抱歉，print(tf.reduce_sum(a * w, axis=0).eval()) 在相关代码中导致 ValueError: Dimensions must be equal, but are 3 and 2 for 'mul' (op: 'Mul') with input shapes: [3], [3,2]. 的错误。 - Mr_and_Mrs_D

抱歉广播混乱了。我已经修复了代码，并提供了在numpy和tf中产生相同结果的两个示例。 - Steven

谢谢 - 我已经在这里报告了：https://github.com/tensorflow/tensorflow/issues/9055 - Mr_and_Mrs_D

4

您可以使用tf.tensordot并设置axes=1。对于向量与矩阵的简单操作，这比tf.einsum更加简洁。

tf.tensordot(a, w, 1)

- Hooked

网页内容由stack overflow 提供, 点击上面的

可以查看英文原文，
原文链接

- dsalaj · Accepted Answer

tf.einsum让您能够以简洁直观的形式准确地完成所需操作：

with tf.Session() as sess:
    print(tf.einsum('n,nm->m', a, w).eval())
    # [ 2.6  3. ]

你甚至可以显式编写评论 n x (n, m) -> m。
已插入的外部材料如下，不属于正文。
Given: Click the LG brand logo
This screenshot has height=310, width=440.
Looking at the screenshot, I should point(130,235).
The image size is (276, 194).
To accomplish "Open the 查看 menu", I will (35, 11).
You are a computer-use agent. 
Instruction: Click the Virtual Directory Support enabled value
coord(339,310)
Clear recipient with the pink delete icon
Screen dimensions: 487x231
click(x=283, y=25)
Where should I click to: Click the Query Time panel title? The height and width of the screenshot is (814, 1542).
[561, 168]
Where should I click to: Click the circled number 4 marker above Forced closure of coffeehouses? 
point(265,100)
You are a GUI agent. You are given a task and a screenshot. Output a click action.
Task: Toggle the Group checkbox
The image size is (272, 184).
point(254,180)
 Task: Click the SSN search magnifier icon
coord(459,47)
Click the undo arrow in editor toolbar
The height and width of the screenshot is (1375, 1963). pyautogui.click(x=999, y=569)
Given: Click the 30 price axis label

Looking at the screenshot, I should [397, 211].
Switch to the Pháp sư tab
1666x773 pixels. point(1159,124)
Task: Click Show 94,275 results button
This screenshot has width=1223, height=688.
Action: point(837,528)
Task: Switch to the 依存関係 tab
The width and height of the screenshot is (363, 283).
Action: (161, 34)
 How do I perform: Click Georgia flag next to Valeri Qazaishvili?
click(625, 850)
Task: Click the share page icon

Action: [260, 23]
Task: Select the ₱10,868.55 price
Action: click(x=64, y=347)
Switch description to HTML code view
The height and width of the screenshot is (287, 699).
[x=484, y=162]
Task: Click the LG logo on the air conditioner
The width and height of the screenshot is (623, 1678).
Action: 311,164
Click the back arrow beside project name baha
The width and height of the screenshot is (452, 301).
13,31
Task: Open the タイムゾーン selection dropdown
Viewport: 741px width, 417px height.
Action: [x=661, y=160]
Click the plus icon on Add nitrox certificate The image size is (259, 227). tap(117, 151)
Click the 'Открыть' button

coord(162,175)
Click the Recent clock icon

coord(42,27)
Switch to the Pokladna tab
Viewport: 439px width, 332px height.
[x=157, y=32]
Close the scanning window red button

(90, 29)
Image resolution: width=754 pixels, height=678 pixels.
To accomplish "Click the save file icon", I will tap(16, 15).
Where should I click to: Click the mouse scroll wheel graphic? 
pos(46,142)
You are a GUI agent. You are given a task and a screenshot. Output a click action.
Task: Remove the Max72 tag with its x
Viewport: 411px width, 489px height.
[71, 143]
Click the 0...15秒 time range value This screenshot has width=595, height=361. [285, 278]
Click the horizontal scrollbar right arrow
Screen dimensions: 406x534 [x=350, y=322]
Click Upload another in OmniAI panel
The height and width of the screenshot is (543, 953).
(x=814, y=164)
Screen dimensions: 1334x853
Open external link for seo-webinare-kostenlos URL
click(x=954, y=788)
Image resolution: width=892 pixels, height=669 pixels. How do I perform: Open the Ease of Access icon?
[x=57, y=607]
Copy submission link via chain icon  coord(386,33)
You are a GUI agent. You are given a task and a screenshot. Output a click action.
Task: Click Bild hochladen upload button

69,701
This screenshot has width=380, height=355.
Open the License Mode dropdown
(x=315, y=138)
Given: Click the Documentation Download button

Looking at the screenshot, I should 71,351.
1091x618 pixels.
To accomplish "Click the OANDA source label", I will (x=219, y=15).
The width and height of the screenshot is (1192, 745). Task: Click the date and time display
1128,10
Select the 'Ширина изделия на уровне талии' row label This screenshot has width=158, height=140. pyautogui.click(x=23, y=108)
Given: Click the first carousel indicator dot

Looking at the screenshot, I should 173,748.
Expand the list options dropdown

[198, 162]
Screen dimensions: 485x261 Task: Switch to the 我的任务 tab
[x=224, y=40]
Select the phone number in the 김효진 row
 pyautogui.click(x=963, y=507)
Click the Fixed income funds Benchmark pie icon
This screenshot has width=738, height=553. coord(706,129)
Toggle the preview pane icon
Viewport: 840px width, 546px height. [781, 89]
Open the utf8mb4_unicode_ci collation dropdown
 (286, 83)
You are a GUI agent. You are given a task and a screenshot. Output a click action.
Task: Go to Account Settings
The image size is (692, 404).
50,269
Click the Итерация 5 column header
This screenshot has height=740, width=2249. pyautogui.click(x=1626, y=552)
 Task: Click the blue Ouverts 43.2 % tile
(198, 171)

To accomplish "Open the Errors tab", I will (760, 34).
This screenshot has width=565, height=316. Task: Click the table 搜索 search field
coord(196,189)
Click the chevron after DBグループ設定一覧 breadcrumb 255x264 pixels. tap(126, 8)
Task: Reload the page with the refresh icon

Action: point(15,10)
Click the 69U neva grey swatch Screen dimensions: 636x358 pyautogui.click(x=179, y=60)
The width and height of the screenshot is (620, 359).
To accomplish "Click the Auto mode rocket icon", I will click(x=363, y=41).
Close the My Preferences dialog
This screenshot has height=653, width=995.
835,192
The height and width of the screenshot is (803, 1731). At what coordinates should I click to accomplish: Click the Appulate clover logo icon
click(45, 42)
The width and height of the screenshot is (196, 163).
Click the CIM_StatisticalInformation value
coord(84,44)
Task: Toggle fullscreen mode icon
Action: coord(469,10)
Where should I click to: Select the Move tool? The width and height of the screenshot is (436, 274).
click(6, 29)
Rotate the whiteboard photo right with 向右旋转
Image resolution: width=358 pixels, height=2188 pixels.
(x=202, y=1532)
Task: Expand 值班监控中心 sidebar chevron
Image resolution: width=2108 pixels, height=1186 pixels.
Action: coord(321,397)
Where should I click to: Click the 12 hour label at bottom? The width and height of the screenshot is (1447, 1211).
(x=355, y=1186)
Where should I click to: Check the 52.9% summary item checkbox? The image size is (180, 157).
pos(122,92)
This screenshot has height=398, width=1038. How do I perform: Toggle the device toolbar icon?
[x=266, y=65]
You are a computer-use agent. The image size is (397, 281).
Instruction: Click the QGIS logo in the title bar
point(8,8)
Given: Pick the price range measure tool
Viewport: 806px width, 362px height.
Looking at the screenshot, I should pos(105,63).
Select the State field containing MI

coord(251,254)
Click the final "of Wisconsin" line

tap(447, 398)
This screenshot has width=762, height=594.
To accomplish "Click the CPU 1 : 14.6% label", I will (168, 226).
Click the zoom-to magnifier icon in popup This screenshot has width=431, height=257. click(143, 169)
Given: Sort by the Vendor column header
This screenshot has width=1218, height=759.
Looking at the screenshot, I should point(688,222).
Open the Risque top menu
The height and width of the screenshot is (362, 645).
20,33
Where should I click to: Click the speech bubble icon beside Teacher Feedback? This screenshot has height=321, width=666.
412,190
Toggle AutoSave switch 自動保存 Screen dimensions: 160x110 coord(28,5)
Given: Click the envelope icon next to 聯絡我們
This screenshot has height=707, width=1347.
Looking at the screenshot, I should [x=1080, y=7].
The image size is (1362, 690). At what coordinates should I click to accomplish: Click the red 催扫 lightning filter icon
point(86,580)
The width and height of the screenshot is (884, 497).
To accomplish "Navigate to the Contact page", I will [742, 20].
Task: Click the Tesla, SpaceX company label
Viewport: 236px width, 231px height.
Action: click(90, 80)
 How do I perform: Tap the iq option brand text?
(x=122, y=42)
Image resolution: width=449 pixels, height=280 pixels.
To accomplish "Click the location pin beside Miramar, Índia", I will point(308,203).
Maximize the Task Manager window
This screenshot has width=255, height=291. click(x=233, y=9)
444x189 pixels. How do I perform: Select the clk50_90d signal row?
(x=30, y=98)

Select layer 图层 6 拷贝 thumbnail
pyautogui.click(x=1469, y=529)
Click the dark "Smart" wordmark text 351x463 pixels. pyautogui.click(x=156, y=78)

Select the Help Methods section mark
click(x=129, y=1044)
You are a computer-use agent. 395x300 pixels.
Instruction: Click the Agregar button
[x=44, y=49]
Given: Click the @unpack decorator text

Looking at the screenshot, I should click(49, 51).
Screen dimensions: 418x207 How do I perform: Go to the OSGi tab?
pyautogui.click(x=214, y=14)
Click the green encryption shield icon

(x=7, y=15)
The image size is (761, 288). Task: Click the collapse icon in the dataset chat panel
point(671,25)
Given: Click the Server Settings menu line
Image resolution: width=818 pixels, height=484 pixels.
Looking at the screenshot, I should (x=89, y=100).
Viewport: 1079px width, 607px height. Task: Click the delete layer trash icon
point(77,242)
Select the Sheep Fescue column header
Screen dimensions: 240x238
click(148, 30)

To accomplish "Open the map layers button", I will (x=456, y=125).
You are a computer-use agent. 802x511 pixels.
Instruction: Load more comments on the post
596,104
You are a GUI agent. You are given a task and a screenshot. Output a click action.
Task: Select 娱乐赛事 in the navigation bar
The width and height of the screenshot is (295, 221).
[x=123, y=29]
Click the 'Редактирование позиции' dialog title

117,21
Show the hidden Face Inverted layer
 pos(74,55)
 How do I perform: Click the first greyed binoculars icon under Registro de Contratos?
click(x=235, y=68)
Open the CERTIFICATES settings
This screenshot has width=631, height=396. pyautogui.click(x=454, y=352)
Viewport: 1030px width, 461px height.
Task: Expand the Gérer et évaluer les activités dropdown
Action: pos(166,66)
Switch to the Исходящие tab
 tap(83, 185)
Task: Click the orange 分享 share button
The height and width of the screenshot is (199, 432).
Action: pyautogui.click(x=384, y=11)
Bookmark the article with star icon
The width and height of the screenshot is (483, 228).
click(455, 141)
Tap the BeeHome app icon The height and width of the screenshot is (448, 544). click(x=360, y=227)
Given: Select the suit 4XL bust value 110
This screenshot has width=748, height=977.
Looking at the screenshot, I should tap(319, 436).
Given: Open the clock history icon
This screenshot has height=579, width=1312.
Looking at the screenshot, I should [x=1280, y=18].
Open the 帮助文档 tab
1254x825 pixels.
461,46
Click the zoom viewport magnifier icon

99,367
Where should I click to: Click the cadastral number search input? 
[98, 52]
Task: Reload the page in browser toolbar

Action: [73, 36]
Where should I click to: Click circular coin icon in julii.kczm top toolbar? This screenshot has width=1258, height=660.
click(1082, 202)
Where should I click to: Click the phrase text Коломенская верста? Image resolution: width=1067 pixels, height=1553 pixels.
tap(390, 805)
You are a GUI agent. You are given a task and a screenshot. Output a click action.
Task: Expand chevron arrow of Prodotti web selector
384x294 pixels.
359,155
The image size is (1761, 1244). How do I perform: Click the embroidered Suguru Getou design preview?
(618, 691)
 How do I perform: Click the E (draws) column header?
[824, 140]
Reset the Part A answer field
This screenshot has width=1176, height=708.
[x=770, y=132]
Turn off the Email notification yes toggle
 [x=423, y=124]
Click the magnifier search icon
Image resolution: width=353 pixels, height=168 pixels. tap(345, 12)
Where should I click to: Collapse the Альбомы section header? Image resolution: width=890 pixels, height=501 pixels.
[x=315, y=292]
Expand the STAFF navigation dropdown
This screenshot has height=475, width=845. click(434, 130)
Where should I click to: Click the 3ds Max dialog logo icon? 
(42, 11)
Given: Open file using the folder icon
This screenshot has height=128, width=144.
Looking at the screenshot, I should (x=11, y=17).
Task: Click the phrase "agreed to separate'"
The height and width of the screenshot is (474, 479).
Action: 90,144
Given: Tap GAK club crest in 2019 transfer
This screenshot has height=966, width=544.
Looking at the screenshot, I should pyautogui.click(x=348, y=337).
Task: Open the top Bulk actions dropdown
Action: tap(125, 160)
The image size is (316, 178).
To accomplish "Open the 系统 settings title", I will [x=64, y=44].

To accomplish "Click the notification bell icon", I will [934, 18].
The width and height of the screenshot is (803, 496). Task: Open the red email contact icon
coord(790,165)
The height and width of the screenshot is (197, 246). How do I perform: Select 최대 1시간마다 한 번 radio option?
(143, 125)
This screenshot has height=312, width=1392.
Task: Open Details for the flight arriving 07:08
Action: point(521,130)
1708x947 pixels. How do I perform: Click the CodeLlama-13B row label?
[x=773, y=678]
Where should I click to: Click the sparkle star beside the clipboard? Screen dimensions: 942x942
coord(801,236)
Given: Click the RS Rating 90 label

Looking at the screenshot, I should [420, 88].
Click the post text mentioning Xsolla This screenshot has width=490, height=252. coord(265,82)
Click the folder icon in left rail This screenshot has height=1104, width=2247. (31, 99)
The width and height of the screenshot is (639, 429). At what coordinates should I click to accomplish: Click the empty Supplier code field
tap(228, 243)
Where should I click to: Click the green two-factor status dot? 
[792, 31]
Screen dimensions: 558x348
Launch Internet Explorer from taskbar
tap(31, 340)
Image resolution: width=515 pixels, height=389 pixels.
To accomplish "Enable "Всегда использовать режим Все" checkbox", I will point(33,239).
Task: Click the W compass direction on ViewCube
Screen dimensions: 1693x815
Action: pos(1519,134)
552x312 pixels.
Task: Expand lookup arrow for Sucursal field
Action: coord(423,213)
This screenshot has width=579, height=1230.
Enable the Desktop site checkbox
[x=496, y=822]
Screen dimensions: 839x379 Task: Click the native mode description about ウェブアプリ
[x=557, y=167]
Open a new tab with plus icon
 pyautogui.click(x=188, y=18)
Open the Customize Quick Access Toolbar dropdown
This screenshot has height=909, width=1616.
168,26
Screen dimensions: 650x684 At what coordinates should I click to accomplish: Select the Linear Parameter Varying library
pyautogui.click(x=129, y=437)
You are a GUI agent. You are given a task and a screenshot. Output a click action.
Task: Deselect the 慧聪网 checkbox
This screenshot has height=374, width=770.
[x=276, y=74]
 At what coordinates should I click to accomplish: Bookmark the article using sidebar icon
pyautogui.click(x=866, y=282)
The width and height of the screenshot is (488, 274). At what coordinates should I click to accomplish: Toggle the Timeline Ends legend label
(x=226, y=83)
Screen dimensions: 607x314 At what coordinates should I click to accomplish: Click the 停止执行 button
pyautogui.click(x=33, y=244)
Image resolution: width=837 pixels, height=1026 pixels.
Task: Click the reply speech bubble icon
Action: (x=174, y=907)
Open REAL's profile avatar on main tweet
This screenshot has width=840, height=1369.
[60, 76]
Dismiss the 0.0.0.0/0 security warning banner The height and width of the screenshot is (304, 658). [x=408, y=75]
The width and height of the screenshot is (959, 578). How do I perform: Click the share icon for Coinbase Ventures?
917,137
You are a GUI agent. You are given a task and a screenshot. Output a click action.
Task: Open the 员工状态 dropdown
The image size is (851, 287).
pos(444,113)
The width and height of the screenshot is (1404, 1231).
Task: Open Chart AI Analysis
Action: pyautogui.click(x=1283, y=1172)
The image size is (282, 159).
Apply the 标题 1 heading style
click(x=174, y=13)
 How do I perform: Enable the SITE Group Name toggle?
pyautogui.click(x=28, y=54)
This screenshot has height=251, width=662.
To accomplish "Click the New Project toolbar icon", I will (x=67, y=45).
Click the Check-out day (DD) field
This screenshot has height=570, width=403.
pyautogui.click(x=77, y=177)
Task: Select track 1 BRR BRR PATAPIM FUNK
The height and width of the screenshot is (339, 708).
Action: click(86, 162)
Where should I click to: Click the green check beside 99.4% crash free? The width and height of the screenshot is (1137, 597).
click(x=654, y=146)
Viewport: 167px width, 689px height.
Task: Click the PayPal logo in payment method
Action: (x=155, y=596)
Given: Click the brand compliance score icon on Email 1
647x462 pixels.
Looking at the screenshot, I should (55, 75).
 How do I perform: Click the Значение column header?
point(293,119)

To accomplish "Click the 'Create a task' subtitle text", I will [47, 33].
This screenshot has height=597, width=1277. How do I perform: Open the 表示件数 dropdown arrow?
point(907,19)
在我看来，这更易读且直观。

我最喜欢的用例是当你想要用权重向量乘以一批矩阵时：

n_in = 10
n_step = 6
input = tf.placeholder(dtype=tf.float32, shape=(None, n_step, n_in))
weights = tf.Variable(tf.truncated_normal((n_in, 1), stddev=1.0/np.sqrt(n_in)))
Y_predict = tf.einsum('ijk,kl->ijl', input, weights)
print(Y_predict.get_shape())
# (?, 6, 1)

这样，您可以轻松地在所有批次中乘以权重，无需进行任何转换或复制。这是通过扩展维度的方式不可能实现的，因此您避免了tf.matmul需要具有匹配的批和其他外部维度的要求：

在进行任何转置后，输入必须是秩>=2的张量，其中内部的两个维度指定有效的矩阵乘法参数，并且任何进一步的外部维度匹配。